Liebe haben wir erfunden, um Strumpfhosen zu verkaufen. Das ist ein Satz zum Einrahmen und Hinhängen. So was schnappt man beileibe nicht im Bus auf. Gesprochen hat ihn Don Draper aus der Serie Mad Men , der uns so in eleganter Manier in die Werbewelt einführt, mit der man gemeinhin andere, nicht so angenehme Assoziationen hat.

Zum Beispiel denkt man an die belegte Stimme, die in den Spielfilm raunt, dass er nach nur einem kurzen Spot weitergehe. An den Mann mittleren Alters, der gut gelaunt seinem Bauchfett davonläuft und sagt, warum er dieser Bank vertraue und keiner anderen. Oder an die durchoptimierten Bürohengste, die einander den Joghurt klauen, damit die Verdauung wieder flutscht. Das ist die andere Seite der Werbung. Zu den Annehmlichkeiten der Literatur gehört, dass sie davon bislang weitenteils verschont geblieben ist.

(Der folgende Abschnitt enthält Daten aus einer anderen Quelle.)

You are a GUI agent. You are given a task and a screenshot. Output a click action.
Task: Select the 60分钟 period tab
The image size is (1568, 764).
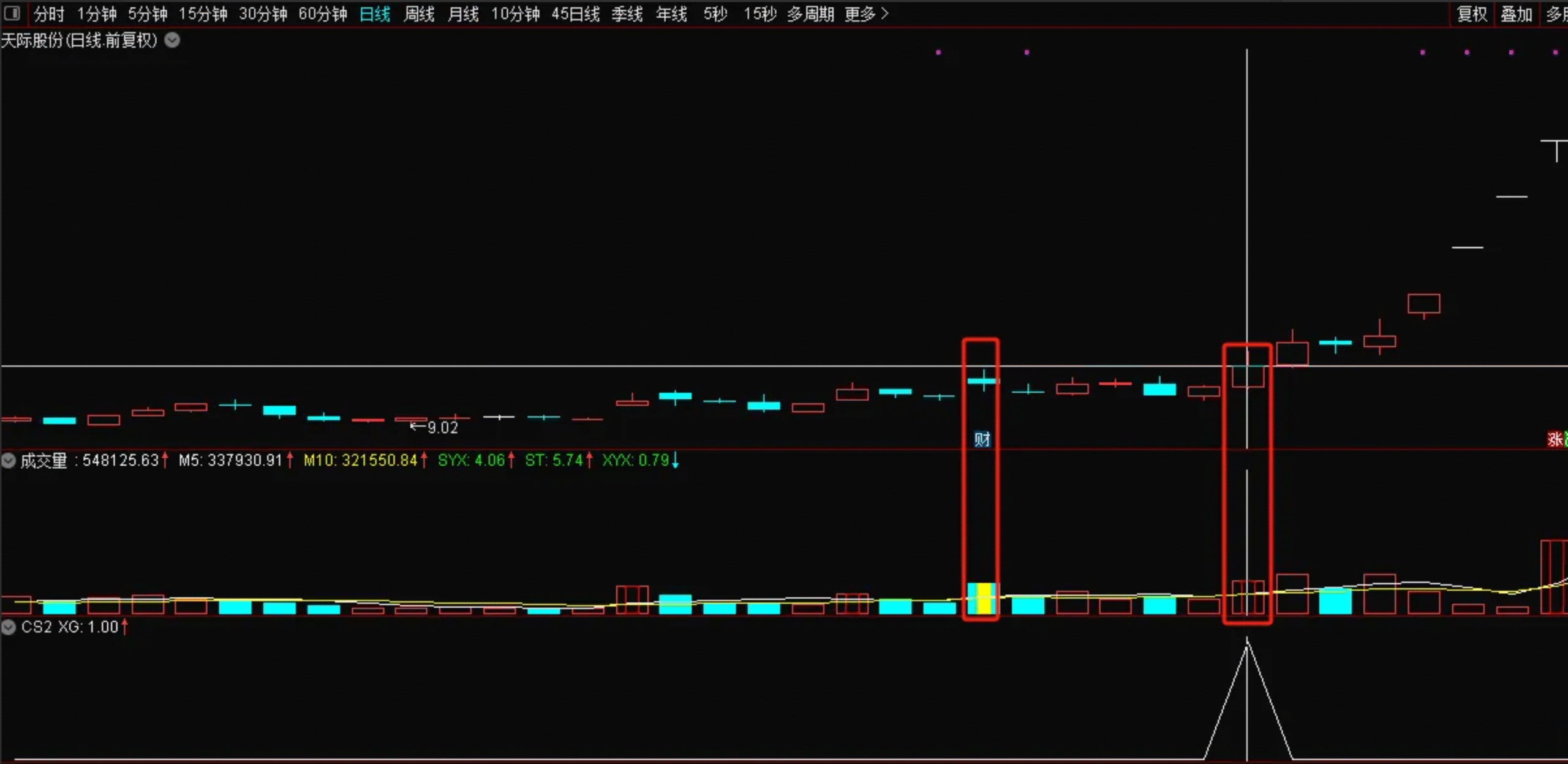323,13
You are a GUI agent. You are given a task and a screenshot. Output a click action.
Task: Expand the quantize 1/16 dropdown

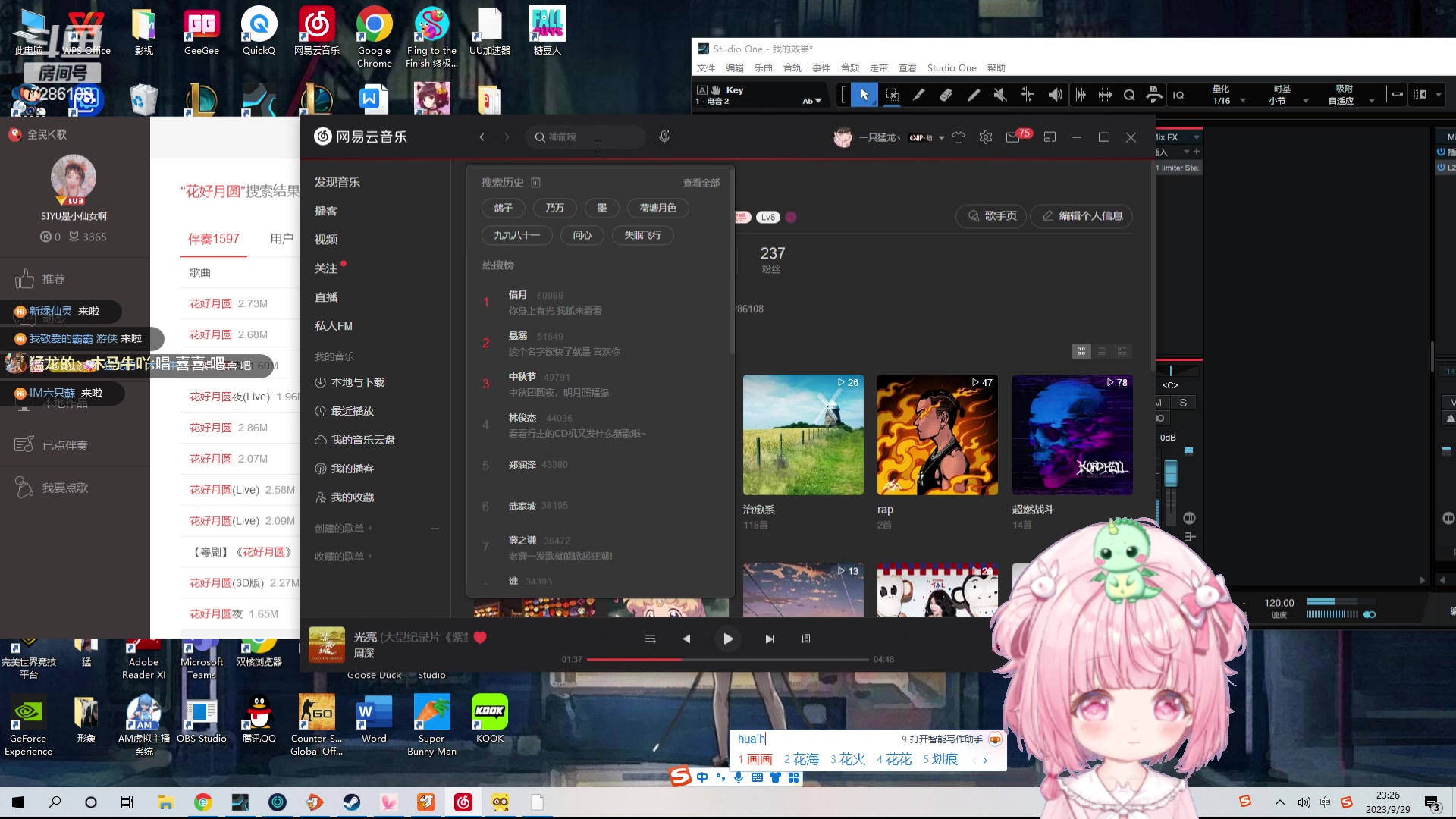pos(1242,101)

Gut, da waren in grauer Vorzeit die vereinzelten Bildchen von Tütensuppen, Zigarettenschachteln oder Versicherungslogos am Zeilenende. Die Pfandbriefseite in Krimis. Man erinnert sich noch an die beigelegten Weinanzeigen in Enzensbergers Anderer Bibliothek . Alfred Döblin montierte Reklamesprüche in seinem Berlin Alexanderplatz . Bret Easton Ellis führte buchhalterisch jede Klamottenmarke auf, die sein American Psycho trug. Christian Kracht begann seine Reise durchs Faserland bei Fisch Gosch in List auf Sylt mit einem Jever, aber zumindest standen hier die Produkte gewissermaßen im Dienst der Literatur.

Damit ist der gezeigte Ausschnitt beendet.